> [Assignment]
The complete listing that follows is to be set down again, exactly as it appears.

> [Input data]
****************
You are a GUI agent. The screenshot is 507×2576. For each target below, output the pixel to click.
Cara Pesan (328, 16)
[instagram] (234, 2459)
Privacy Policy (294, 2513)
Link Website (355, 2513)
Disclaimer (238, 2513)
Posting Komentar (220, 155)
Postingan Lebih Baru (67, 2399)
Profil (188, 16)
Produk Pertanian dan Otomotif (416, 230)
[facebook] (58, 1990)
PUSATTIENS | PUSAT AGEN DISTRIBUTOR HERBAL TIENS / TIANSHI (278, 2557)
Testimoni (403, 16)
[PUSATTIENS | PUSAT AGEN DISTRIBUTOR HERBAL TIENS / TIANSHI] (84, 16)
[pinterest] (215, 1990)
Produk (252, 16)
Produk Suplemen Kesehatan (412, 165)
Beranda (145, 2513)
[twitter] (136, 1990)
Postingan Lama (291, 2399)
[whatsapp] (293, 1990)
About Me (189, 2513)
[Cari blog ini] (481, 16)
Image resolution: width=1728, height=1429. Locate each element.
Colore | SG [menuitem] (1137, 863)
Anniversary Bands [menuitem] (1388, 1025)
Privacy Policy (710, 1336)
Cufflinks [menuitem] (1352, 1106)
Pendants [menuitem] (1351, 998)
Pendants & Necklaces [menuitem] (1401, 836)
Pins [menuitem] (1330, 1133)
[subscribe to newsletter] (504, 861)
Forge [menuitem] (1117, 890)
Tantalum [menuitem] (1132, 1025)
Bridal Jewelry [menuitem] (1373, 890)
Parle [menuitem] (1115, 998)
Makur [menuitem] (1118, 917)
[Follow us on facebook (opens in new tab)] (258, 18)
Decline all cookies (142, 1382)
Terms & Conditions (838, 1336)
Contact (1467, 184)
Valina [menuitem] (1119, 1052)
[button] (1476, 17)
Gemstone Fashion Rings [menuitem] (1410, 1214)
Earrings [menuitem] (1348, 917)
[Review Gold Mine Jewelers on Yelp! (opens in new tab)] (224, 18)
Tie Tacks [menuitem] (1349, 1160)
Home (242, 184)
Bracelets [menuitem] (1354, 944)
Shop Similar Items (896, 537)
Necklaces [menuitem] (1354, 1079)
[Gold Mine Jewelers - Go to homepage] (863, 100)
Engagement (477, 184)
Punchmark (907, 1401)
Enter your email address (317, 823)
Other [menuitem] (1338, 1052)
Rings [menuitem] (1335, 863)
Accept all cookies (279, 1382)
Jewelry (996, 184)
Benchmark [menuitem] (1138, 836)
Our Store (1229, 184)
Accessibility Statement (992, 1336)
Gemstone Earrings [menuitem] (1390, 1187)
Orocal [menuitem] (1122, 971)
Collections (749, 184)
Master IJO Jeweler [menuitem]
****************
> [Output of the task]
You are a GUI agent. The screenshot is 507×2576. For each target below, output the pixel to click.
Cara Pesan (328, 16)
[instagram] (234, 2459)
Privacy Policy (294, 2513)
Link Website (355, 2513)
Disclaimer (238, 2513)
Posting Komentar (220, 155)
Postingan Lebih Baru (67, 2399)
Profil (188, 16)
Produk Pertanian dan Otomotif (416, 230)
[facebook] (58, 1990)
PUSATTIENS | PUSAT AGEN DISTRIBUTOR HERBAL TIENS / TIANSHI (278, 2557)
Testimoni (403, 16)
[PUSATTIENS | PUSAT AGEN DISTRIBUTOR HERBAL TIENS / TIANSHI] (84, 16)
[pinterest] (215, 1990)
Produk (252, 16)
Produk Suplemen Kesehatan (412, 165)
Beranda (145, 2513)
[twitter] (136, 1990)
Postingan Lama (291, 2399)
[whatsapp] (293, 1990)
About Me (189, 2513)
[Cari blog ini] (481, 16)
Image resolution: width=1728, height=1429. Locate each element.
Colore | SG [menuitem] (1137, 863)
Anniversary Bands [menuitem] (1388, 1025)
Privacy Policy (710, 1336)
Cufflinks [menuitem] (1352, 1106)
Pendants [menuitem] (1351, 998)
Pendants & Necklaces [menuitem] (1401, 836)
Pins [menuitem] (1330, 1133)
[subscribe to newsletter] (504, 861)
Forge [menuitem] (1117, 890)
Tantalum [menuitem] (1132, 1025)
Bridal Jewelry [menuitem] (1373, 890)
Parle [menuitem] (1115, 998)
Makur [menuitem] (1118, 917)
[Follow us on facebook (opens in new tab)] (258, 18)
Decline all cookies (142, 1382)
Terms & Conditions (838, 1336)
Contact (1467, 184)
Valina [menuitem] (1119, 1052)
[button] (1476, 17)
Gemstone Fashion Rings [menuitem] (1410, 1214)
Earrings [menuitem] (1348, 917)
[Review Gold Mine Jewelers on Yelp! (opens in new tab)] (224, 18)
Tie Tacks [menuitem] (1349, 1160)
Home (242, 184)
Bracelets [menuitem] (1354, 944)
Shop Similar Items (896, 537)
Necklaces [menuitem] (1354, 1079)
[Gold Mine Jewelers - Go to homepage] (863, 100)
Engagement (477, 184)
Punchmark (907, 1401)
Enter your email address (317, 823)
Other [menuitem] (1338, 1052)
Rings [menuitem] (1335, 863)
Accept all cookies (279, 1382)
Jewelry (996, 184)
Benchmark [menuitem] (1138, 836)
Our Store (1229, 184)
Accessibility Statement (992, 1336)
Gemstone Earrings [menuitem] (1390, 1187)
Orocal [menuitem] (1122, 971)
Collections (749, 184)
Master IJO Jeweler [menuitem]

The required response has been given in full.